The former Governor of Anambra State, Peter Obi, has called on Nigerians, especially those in positions of authority, to stop behaving like Emperor Nero, whom he said history recorded as fiddling while Rome was burning. Obi spoke on Saturday at the centenary celebration of Christ the King Parish Aba and the 57th annual Diocesan Synod of the Methodist Church of Nigeria, Umuahia.
Obi said that Nigeria has accumulated a debt of $70 billion after only 10 years of the country’s debt being written off. He also said that Nigeria has 10 million out of school children, thus breeding future disillusioned citizens that would become militants, kidnappers or members of Boko Haram in the years ahead. Obi also said that “while things are becoming increasingly difficult in the country, those in authority, totally alienated from the people, keep doubling the cost of governance rather than reducing it.”

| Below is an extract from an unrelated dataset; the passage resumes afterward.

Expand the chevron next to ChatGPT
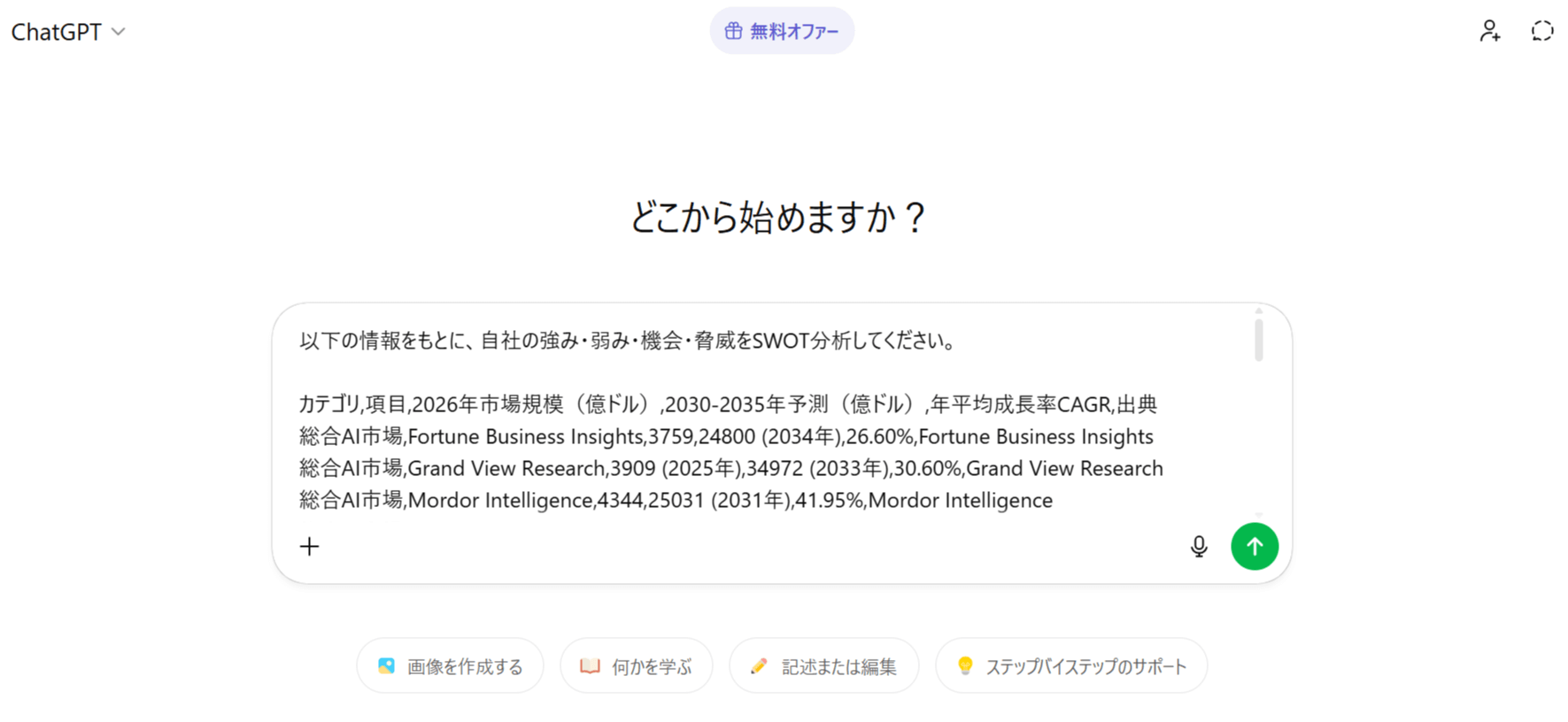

Obi advised the Church to stop honouring those that manifestly contributed to the problems in the country. He submitted that a country bedevilled by such hiccups should be at work on how to repair the damage rather than engaging in frivolities.
The former Governor, who spoke amidst applause, advised Ministers of God to call those in authority doing badly and correct them after which, failing to heed the advice, they should admonish them from the pulpit. He said that all hands must be on deck in the business of retrieving the country from those that have hijacked it.
In his speech, the Methodist Archbishop of Umuahia, His Grace, Dr. Raphael Opoko, who said he was instrumental to how Obi re-built Onitsha when he was there as Bishop, said that Nigerians need a crop of leaders like Obi “to carry out reconstructive surgery on the country and make her healthy again.”